_Work item:_ Go over the entries below line by line, copying each one that contains the word "above".

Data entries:
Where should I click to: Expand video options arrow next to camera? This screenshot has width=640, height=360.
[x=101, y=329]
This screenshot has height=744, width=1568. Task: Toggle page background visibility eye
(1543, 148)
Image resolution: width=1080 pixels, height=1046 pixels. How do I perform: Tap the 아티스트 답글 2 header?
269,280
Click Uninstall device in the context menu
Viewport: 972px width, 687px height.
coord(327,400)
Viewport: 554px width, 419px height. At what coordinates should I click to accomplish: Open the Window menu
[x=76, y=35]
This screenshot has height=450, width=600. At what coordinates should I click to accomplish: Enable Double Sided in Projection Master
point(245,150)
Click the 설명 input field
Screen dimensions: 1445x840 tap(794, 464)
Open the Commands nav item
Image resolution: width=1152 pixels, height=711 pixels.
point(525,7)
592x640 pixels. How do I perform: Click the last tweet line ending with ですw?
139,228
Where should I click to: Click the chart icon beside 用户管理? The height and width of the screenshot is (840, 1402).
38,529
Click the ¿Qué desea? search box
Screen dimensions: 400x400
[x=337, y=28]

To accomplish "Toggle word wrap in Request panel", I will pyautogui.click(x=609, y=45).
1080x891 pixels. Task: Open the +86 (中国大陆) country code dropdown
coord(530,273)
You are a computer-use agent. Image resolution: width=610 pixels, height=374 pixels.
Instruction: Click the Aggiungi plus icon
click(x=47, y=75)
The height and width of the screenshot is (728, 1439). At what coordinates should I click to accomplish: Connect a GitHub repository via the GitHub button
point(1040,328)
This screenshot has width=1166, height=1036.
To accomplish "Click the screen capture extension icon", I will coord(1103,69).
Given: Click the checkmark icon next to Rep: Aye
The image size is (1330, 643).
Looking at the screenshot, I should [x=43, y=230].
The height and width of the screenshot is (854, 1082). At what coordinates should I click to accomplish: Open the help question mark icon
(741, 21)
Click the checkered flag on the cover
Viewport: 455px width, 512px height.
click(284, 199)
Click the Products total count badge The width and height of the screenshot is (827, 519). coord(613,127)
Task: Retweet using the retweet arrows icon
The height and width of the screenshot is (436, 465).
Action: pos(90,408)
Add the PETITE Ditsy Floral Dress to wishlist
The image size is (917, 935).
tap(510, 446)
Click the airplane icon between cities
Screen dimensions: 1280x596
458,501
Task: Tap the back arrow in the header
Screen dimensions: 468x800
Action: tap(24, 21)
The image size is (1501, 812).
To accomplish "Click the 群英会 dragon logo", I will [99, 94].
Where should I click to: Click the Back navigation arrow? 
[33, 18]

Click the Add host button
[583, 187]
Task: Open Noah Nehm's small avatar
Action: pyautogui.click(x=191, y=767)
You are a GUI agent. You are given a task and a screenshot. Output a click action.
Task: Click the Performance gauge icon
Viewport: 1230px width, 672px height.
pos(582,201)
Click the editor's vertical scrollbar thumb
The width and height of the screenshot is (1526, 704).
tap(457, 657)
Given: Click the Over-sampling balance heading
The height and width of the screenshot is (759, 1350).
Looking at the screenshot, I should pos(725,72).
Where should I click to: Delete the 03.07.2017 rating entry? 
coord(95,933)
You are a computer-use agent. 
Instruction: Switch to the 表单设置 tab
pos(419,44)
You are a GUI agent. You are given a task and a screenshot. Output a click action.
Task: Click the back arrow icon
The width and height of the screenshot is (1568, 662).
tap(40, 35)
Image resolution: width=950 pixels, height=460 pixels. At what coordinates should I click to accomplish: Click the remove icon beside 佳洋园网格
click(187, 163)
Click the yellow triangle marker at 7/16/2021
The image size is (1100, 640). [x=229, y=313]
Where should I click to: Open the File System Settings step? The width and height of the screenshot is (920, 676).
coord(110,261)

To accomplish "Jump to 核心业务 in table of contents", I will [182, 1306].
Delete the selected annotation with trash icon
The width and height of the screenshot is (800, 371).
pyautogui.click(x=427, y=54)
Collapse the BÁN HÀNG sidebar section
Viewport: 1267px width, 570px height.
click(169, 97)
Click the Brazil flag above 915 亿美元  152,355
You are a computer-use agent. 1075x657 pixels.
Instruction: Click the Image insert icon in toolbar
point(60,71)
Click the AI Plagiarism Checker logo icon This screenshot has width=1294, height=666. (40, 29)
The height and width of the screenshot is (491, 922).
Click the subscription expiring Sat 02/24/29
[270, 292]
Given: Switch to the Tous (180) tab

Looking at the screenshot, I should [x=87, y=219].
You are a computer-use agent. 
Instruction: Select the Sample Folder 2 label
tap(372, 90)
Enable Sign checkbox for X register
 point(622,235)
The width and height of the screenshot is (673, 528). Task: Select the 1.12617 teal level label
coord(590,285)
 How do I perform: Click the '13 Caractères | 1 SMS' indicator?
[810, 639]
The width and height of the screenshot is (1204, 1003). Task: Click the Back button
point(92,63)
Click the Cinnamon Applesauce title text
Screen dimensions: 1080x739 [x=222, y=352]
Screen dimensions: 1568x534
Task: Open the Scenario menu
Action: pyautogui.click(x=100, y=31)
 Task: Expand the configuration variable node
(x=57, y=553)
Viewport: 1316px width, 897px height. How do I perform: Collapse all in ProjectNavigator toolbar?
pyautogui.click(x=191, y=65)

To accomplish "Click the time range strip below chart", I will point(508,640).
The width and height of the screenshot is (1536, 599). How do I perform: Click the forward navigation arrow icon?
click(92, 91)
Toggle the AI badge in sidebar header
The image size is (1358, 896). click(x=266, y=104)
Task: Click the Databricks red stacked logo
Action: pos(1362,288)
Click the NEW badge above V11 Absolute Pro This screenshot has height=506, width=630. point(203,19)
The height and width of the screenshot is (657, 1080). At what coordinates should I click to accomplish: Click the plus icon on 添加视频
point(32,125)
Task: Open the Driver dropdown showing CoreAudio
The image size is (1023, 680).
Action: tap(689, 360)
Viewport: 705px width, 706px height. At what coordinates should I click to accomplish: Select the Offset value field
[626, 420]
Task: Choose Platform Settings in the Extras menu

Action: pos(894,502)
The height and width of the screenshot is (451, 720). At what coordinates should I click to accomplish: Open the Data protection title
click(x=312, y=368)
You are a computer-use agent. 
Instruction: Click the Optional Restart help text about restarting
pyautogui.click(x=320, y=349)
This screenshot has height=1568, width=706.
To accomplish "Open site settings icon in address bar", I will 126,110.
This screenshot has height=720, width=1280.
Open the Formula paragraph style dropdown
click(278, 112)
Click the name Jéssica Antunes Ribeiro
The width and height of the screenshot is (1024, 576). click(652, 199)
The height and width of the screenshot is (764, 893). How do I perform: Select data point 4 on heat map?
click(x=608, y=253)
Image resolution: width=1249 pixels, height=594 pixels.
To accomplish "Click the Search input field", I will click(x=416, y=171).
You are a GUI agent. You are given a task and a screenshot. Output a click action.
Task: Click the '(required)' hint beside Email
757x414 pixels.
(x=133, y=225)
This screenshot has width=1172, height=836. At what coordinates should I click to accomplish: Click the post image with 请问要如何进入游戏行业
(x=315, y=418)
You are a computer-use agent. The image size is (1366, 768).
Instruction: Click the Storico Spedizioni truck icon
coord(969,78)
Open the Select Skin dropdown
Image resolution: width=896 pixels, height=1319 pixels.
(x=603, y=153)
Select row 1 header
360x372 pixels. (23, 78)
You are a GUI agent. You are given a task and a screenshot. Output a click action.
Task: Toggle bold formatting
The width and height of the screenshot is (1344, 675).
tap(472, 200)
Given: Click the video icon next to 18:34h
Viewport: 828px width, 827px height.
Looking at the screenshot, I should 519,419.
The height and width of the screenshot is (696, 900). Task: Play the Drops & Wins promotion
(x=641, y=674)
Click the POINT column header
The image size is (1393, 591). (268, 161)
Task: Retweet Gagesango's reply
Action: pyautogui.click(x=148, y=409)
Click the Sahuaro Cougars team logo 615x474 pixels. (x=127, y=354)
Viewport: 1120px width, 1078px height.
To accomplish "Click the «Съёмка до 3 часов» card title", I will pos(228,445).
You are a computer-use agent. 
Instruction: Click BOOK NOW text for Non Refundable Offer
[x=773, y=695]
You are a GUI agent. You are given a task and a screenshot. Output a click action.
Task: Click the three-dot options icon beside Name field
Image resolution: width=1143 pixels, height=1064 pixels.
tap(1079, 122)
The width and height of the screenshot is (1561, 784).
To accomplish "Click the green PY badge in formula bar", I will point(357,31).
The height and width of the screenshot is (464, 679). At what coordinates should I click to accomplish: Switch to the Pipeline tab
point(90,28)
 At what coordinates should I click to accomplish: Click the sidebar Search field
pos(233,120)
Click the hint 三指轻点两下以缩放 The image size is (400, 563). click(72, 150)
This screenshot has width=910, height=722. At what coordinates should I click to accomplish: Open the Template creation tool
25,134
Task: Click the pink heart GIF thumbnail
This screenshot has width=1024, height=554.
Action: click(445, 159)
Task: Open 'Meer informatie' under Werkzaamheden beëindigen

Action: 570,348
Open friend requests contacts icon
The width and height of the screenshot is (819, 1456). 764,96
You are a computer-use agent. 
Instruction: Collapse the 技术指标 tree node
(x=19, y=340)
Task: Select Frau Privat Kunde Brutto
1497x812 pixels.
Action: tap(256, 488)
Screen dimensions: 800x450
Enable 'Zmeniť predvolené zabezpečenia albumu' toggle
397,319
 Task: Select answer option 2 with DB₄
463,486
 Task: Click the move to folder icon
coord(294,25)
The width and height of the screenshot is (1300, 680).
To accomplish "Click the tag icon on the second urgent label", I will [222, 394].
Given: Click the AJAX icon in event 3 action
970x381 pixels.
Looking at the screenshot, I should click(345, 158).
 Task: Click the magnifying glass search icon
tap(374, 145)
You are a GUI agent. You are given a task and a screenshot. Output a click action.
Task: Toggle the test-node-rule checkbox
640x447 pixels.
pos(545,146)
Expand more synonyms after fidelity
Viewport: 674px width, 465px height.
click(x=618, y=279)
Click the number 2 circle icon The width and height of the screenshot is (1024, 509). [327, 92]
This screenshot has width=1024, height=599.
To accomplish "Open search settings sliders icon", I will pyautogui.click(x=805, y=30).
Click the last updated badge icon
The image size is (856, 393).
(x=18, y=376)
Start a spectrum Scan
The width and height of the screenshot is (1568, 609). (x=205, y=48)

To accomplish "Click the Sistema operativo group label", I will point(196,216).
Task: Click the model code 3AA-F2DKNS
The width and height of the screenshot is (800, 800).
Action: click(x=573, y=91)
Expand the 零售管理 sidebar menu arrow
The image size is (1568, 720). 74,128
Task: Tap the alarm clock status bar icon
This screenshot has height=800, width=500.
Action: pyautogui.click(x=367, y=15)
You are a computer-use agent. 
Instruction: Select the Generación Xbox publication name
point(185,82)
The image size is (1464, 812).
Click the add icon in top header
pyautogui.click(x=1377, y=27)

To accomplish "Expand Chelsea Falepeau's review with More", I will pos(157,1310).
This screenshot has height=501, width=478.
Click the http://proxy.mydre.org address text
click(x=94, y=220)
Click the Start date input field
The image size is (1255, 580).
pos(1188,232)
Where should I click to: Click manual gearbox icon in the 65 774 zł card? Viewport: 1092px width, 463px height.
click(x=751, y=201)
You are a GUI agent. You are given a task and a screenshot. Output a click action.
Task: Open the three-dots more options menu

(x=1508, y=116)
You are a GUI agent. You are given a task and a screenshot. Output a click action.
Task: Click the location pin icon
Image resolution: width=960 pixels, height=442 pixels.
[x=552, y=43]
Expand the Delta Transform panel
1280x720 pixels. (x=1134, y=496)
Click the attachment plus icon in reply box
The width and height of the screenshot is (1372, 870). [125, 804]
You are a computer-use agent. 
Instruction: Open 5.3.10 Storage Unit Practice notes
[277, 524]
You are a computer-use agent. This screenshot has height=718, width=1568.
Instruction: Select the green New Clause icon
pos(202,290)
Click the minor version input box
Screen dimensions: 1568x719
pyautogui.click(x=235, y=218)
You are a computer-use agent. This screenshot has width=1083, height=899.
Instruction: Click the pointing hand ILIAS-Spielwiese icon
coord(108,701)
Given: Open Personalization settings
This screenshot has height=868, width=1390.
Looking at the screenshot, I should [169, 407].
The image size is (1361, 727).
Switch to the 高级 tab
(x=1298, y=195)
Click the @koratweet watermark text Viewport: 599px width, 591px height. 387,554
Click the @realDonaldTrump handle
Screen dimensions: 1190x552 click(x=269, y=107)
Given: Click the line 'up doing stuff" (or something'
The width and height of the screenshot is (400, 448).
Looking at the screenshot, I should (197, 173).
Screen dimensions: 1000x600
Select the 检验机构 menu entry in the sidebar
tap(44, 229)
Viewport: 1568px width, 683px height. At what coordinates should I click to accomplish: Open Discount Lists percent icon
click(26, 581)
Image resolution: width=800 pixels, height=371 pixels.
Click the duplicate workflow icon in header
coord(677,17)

_Exercise output:_
Click the Brazil flag above 915 亿美元  152,355
Click the NEW badge above V11 Absolute Pro This screenshot has height=506, width=630. point(203,19)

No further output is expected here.